The new structure solution program SHELXD (called XM in the Bruker SHELXTL system) is able to solve larger ab initio problems than SHELXS-97, and is also useful for locating the heavy atoms or anomalous scatterers from SIR, SAS, SIRAS or MAD data. The input consists of two files, name.ins and name.hkl, and with the exception of the different commands in the .ins file is very similar to the input for SHELXS. Since SHELXD is still being developed, it is only available as a precompiled beta-test release with a built-in expiry date; the final version will be made available as open source without an expiry date as for the other SHELX programs. XM is available as part of SHELXTL without an expiry date or as a demo/test version with one.
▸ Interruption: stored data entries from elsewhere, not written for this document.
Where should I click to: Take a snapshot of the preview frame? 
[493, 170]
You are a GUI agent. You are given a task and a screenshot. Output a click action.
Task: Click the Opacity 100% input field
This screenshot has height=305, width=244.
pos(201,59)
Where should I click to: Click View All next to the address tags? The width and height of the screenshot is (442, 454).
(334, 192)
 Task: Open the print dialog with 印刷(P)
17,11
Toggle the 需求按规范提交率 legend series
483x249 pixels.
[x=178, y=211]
There are currently precompiled versions of SHELXD and XM for Linux(Intel), IRIX (5.3 and 6.5) and Windows 95/98/NT/2000.
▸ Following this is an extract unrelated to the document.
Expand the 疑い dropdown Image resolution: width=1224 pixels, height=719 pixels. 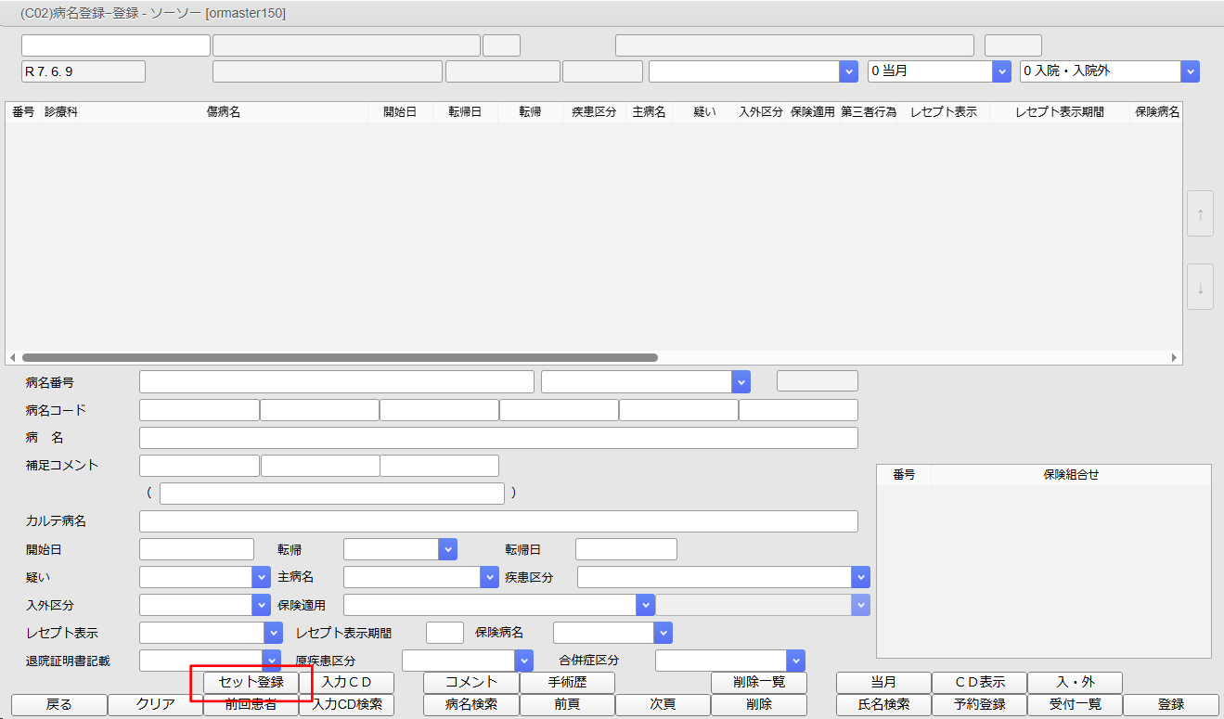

SHELXD expects ONE and only one source of starting atoms. This can take the form:
A: Input atoms in normal SHELX format for expansion using PLOP
B: PATS to generate 'slightly better than random' atoms consistent with the Patterson
C: GROP and a PDB-format model fragment
D: Random atoms (used if none of the above apply)
In each case the action is specified in the .ins file that also contains crystal data in the usual SHELX form. The reflection data consists of an .hkl file containing F2 (HKLF 4) or F-values (HKLF 3). These may correspond to either native data for ab initio structure solution or structure expansion, or MAD, SAD, SIR or SIRAS FA or delta-F values for heavy or anomalous atom location.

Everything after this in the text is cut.